What’s interesting is all these “men on mission” stories not only describe a journey towards some end goal or destination, but also the journey of a group of individuals to becoming a team, which is evidently not a straightforward process! If it was, I suppose writers throughout the ages, including myself, would not have written about it at such length!
But what is the journey to becoming a team? Well, a rocky one, to start with. We cannot immediately expect people to work with perfect synergy. There are certain people in the world with whom we might form an immediate connection, but to expect it of a group of people is a mistake! People need time to get the measure of each other, to “suss each other out”, and if we are talking about teams of eight people or more (I would say the maximum is thirteen at a push, and beyond that number sub-teams or sub-groups form as cohesion fragments!), then people will need time to find their place in the group.

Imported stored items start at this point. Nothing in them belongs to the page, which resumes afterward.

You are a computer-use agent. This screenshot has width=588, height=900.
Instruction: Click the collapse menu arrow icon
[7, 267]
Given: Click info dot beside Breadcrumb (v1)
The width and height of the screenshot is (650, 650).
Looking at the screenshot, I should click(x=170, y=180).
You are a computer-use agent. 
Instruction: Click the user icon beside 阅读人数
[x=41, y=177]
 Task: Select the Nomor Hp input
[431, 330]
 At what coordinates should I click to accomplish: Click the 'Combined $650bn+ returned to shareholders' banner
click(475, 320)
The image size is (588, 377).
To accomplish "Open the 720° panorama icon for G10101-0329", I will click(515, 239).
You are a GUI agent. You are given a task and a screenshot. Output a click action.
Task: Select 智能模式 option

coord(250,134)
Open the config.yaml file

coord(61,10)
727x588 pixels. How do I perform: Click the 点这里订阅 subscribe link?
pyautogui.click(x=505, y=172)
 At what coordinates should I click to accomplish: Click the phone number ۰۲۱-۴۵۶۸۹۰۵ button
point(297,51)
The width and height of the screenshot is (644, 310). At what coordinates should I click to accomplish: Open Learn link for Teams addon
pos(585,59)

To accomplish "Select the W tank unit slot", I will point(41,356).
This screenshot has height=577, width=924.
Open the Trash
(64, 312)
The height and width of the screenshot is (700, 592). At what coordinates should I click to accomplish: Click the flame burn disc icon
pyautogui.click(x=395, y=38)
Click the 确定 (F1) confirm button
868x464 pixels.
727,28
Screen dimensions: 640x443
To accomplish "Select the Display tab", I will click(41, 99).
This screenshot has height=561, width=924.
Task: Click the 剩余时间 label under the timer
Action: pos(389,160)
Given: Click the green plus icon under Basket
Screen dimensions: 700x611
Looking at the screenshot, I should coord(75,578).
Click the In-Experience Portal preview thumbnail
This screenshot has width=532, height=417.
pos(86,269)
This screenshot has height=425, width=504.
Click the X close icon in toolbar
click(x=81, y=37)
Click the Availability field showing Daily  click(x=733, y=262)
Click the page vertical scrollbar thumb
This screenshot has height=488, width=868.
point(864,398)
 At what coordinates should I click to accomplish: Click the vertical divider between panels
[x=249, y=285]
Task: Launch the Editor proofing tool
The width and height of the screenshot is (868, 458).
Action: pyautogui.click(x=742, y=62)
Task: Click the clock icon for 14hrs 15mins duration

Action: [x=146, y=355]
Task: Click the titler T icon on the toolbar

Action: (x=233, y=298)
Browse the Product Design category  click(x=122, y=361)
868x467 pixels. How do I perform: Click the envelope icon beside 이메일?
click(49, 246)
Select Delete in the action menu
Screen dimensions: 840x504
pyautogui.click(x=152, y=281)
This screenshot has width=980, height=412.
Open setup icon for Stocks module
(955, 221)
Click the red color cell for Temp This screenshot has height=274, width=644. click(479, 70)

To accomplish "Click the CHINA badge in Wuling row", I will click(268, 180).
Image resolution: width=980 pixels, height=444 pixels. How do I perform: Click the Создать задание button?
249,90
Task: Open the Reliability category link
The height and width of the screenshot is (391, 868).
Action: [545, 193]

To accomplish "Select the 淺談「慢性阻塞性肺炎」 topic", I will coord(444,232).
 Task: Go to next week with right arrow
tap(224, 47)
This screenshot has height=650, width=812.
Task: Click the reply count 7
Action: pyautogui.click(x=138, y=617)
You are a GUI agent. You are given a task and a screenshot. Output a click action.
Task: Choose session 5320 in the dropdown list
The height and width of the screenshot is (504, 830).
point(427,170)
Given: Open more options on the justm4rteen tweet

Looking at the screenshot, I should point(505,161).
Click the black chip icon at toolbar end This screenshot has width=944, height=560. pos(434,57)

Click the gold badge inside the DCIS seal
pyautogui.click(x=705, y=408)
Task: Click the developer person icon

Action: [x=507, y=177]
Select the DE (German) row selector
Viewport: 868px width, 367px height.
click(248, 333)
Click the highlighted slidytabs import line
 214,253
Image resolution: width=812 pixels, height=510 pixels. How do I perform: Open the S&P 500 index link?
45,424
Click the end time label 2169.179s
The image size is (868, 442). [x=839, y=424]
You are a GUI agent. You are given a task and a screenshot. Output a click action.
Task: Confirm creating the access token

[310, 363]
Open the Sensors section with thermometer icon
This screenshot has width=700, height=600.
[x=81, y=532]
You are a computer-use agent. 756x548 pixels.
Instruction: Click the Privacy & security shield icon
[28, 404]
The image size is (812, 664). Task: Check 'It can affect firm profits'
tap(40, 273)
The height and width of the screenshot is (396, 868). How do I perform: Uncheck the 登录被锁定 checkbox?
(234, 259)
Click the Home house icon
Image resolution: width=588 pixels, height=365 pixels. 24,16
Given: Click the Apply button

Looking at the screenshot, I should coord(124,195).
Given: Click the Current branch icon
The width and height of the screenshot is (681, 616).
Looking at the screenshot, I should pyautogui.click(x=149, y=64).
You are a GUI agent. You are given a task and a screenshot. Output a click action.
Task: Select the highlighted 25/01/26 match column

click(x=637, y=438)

The journey to becoming a team can be described by this helpful sequence:
Forming – where people are brought together to undertake some remit
Storming – where there is clash as people try to make sense of the process, but this produces a “dip” in performance as people may reject the process and each other
Norming – where essential agreements and collaborations begin
Performing – where the team truly becomes a team and begins to produce results
Beyond ‘Performing’ we have two possibilities. Either the team starts
Conforming – where, if we have failed to give the team further input, they begin to conform and become a clique rather than a real team; the focus, then, rather becomes activities rather than achievements
Or
Transforming – where the team begins to rejuvenate itself and sustain its team qualities, and so becomes capable of further transformative and effective work. This is rare but possible.
If we allow for the fact that things have to get worse before they can get better, and we have the courage to ride through the difficult stages, then the rewards are immense. As I said in Mapping Motivation, “Like anything worthwhile, [teams] are difficult to build and easily destroyed.” But that doesn’t mean we shouldn’t try.